Chuck Tingle’s recurring theme is about proving love is real, and Chuck’s well-established method of publicly proven love is by providing material which allows people to feel acknowledged and supported in their lives, identities, and interests. (See, for instance, Chuck’s Harriet Porber series, written to provide trans readers with some “wizards in the modern world” stories that supports them in the wake of J.K. Rowling’s enthusiastic embrace of transphobia.) For the most part, Chuck has focused on issues of sexuality, asexuality, and gender, but he’s also delved into other areas such as autism representation.
Expressing affection for people based on their choice of hobby to an extent feels less urgent than those issues, especially in a time period when the hobby has more visibility and acceptance than ever. That said, the idea that your hobby is not a mere frittering-away of time but a shared imaginative endeavour which has value both for the imaginative muscles it exercises and for the social interaction it gives rise to is a positive one to enunciate, and even if it doesn’t hit on a major social justice issue directly, it doesn’t need to – nobody can expend 100% of their energy solely on the most urgent issues facing them, their community, or the world, after all. And the idea that sharing and enjoying your hobby is a way of proving love is an idea which can be generalised beyond the world of tabletop RPGs.
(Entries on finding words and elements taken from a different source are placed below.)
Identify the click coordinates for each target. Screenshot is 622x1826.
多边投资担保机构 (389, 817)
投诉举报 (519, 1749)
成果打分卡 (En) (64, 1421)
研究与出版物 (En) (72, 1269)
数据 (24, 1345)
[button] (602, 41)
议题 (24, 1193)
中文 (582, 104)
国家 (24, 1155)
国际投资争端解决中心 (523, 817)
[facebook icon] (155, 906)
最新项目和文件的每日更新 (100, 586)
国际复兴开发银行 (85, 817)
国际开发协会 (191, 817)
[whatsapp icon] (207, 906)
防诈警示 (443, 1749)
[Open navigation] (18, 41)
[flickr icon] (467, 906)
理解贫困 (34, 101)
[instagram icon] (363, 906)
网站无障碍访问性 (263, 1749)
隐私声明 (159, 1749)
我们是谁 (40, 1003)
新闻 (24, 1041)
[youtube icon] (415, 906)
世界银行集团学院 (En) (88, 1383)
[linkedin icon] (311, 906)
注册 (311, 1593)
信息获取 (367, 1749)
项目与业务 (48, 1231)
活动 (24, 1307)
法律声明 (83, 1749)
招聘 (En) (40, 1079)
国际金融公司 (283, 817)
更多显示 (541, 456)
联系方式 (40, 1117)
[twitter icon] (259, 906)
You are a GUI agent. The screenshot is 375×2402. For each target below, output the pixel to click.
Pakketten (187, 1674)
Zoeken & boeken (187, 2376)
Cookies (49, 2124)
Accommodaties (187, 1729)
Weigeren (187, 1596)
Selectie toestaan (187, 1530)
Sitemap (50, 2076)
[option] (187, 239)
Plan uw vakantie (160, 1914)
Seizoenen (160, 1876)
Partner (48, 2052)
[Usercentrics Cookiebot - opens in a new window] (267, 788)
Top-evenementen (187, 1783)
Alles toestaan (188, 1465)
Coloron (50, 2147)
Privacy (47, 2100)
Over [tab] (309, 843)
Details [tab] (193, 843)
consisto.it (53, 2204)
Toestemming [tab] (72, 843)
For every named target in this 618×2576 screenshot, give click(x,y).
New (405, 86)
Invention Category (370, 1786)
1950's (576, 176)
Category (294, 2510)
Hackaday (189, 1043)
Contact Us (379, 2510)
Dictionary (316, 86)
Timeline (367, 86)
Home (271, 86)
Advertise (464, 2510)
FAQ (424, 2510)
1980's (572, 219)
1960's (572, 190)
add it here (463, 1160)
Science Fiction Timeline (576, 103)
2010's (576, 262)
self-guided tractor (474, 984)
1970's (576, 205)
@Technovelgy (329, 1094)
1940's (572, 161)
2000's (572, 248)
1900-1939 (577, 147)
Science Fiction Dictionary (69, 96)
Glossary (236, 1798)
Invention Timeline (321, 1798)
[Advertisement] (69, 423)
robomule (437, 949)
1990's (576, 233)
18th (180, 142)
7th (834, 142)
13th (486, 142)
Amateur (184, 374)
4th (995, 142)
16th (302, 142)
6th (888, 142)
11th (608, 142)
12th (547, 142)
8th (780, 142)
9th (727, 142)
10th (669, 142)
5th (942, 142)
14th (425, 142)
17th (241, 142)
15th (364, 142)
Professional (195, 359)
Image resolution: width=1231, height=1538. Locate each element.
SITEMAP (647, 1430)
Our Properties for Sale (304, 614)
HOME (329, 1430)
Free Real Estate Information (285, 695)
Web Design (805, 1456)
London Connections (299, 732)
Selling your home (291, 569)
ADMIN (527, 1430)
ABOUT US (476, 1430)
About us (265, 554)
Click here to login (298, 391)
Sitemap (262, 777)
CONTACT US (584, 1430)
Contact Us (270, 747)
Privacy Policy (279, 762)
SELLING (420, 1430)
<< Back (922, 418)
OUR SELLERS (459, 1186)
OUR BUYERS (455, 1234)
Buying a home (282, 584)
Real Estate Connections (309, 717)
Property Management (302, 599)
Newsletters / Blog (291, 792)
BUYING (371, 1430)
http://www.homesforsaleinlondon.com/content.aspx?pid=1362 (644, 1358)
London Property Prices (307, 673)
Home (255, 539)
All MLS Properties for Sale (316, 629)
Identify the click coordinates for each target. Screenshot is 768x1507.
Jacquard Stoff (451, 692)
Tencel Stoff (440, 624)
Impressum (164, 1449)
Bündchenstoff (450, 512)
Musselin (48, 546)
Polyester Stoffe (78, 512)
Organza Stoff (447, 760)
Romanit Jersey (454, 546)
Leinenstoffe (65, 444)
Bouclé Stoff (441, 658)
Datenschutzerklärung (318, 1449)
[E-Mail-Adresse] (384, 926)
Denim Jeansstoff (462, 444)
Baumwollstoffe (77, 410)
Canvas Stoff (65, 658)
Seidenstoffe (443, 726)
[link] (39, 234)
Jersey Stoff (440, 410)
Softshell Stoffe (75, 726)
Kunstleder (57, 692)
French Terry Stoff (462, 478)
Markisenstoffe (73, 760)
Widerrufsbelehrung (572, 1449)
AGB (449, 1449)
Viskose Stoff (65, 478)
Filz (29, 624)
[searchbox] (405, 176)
As such, Dungeons, Dragons, and Buckaroos continues Chuck’s well-established practice of producing something which validates the communities he addresses (in this case the tabletop RPG hobby community, rather than communities based around sexuality or gender identity or other metrics), whilst having little time for those who are determined to just spread negativity. (There’s a troll who lives in a basement and likes chicken tendies in here, for instance.) If you were wondering whether the Tingleverse RPG was a parody of the medium, this is just further evidence that it’s more of a homage. As always with Chuck, it’s best to take him entirely at face value (or, in his case, bag-over-head-value).